While visitors to this website can gain insight into my research interests via the other pages under this tab, I do want to provide some basic information about my research interests on this page, as well. This research statement will be replaced with a more detailed statement once I enter the academic job market in 2019.

My Academic Mission Statement:*

“I use theory from visual rhetorics, new media, adaptation, fandom, and pedagogical studies to study how children’s and young adult literature and their adaptations can be used across English Studies college courses in order to demonstrate the unique pedagogical flexibility and value of these often under-valued literary works.”

Additional Notes:

The field of English Studies is quite a complex one. Scholars in this field specialize in many different areas, such as literature, rhetoric, creative writing, and linguistics. These fields are then further divided, by periods, media, cultures, genres, and more. In my case, my area of specialization is children’s and young adult literature. I have experienced three children’s and young adult literature (ChYALit) programs throughout the past decade. I earned my B.A.’s in English and Sociology from the University of Florida, where I specialized in children’s literature and wrote an undergraduate thesis titled, “A Reader’s Agency: How Fanfiction Promotes Agency Through Reinvention and Community Interaction.” I then earned my M.A. in English with a children’s literature concentration at the University of North Carolina at Charlotte. Finally, I am currently an English Studies PhD candidate at Illinois State University, where I am once again specializing in children’s literature.

The above list clearly illustrates my area of specialization.
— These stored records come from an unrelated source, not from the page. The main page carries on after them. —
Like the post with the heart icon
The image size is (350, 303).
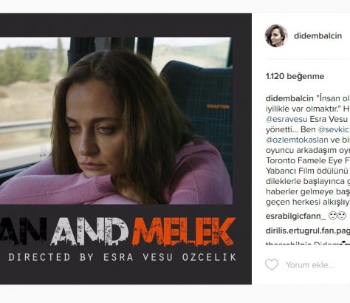(272, 265)
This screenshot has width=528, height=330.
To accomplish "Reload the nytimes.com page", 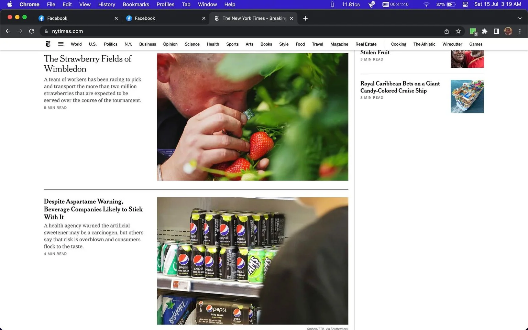I will pyautogui.click(x=32, y=31).
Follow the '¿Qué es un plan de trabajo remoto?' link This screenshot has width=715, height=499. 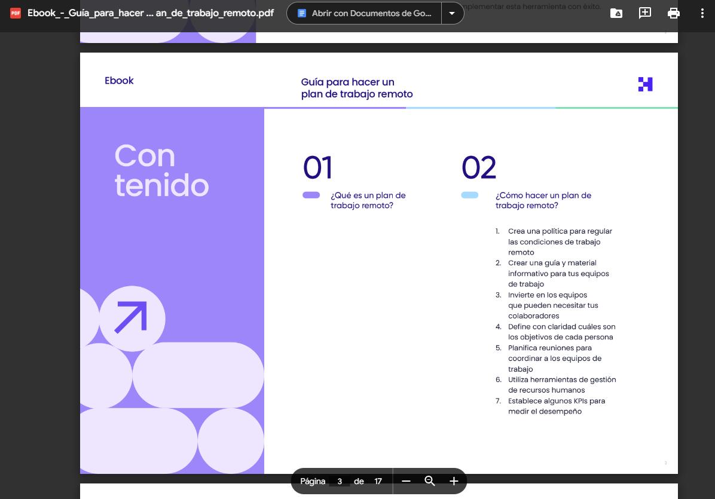[368, 200]
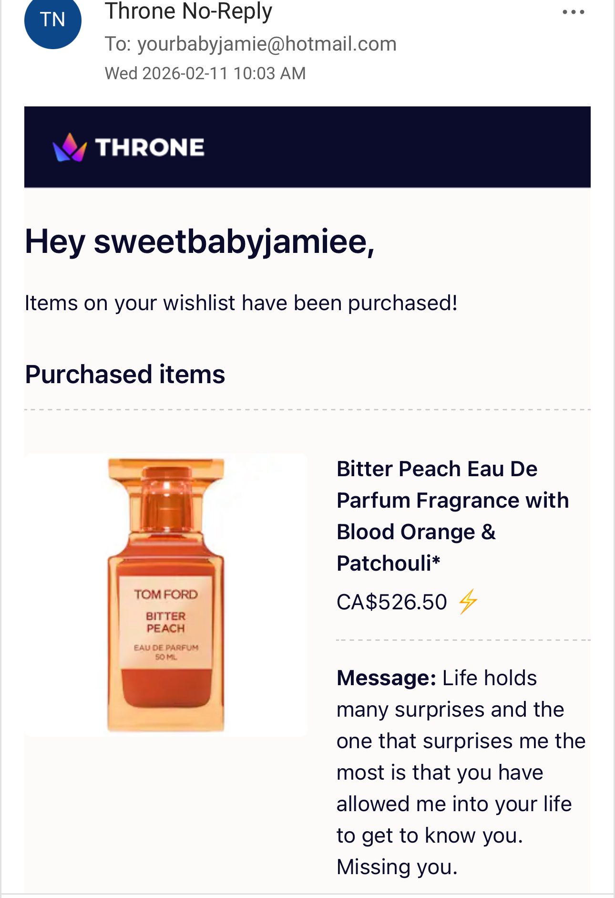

My undergraduate thesis further demonstrates that my interest in ChYALit also connects heavily to the fandoms and adaptations that surround these literary works. But while the contents of my research and the courses I teach focus on children’s and young adult literature, adaptations, multimodality, and fandom, my experiences while at ISU and while creating my blog have made clear to me that my research interests are heavily driven by their pedagogical implications. Children’s and young adult literature and their adaptations can be used to teach literary concepts and to study the world in which these texts are created, consumed, and adapted. They can also be used to teach concepts in various areas of English Studies, such as visual rhetorics, new media studies, and composition and creative writing. My research focuses on this potential, as I believe ChYALit is unique in both its flexibility and its influence on culture and on people, in comparison to other literary works.

*The idea to create an academic mission statement was inspired by a webinar I took with Dr. Catherine Mazak, University of Puerto Rico.